Na semana seguinte, tentei conversar com Rafael sozinha. Convidei-o para tomar um café na padaria da esquina.

— Filho, você acha mesmo certo tudo isso? As crianças estão ficando mimadas demais…

Ele suspirou fundo:

— Mãe, eu trabalho o dia inteiro. Quando chego em casa só quero paz. Se Camila acha melhor assim, deixa ela cuidar do jeito dela.

— Mas você não vê? Eles não respeitam ninguém! Nem você!

Ele ficou em silêncio olhando para o café esfriando na xícara.

— Mãe… Eu não quero brigar com você nem com a Camila. Por favor, tenta entender.

Voltei pra casa arrasada. Passei a noite em claro pensando nos meus netos crescendo sem rumo, sem valores. Lembrei das noites em claro costurando para pagar a escola dos meus filhos. Lembrei das broncas que dei no Rafael quando ele mentiu pela primeira vez. Tudo isso para quê? Para ver meus netos crescendo assim?

No Natal daquele ano decidi tentar diferente. Preparei uma ceia simples e convidei todos para minha casa. Decorei tudo com carinho: árvore enfeitada com bolas antigas, mesa posta com toalha de crochê que minha mãe fez antes de morrer. Queria mostrar às crianças o valor das pequenas coisas.

Quando chegaram, Louis já veio correndo pedindo o tablet e Cora chorando porque queria abrir todos os presentes de uma vez só.

— Aqui na casa da vovó a gente faz diferente — disse sorrindo. — Primeiro vamos cantar parabéns para o Menino Jesus e depois abrimos os presentes juntos.

Camila bufou:

— Ai Marlene, pra quê tanta regra?

Tentei manter a calma:

— Porque tradição também é amor.

Louis fez birra e se jogou no chão. Cora começou a chorar alto. Rafael ficou vermelho de vergonha.
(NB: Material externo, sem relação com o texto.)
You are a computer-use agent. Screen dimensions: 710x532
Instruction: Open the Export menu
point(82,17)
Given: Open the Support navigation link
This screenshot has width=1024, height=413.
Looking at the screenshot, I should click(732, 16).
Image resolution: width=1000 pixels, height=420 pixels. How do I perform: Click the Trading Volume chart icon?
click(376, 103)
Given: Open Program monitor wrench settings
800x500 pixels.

No fim da noite, Camila me chamou no canto:

— Olha Marlene, eu sei que você quer ajudar, mas desse jeito só afasta as crianças de você.

Senti um nó na garganta.

— Eu só quero o melhor pra eles…

Ela me olhou nos olhos:

— Então confia em mim como mãe deles.

Fiquei sem resposta. Passei o resto da noite recolhendo pratos e guardando lembranças de um Natal que não foi como eu sonhei.

Depois disso comecei a evitar visitas longas. Senti falta dos risos das crianças pela casa, mas também sentia alívio por não presenciar tanta desordem. Passei a ligar mais para Rafael e mandar mensagens carinhosas para Louis e Cora pelo WhatsApp.

Um dia recebi um áudio de Louis:

— Vovó, tô com saudade de você! Vem brincar comigo?

Meu coração se aqueceu. Talvez eu precise aprender a amar do jeito deles também.

Hoje sigo tentando encontrar equilíbrio entre o amor e o respeito pelos limites da família do meu filho. Às vezes me pergunto: será que estou errada em querer ensinar valores? Ou será que o mundo mudou tanto que eu preciso mudar junto?

E você? O que faria no meu lugar? Até onde vai o papel dos avós na criação dos netos?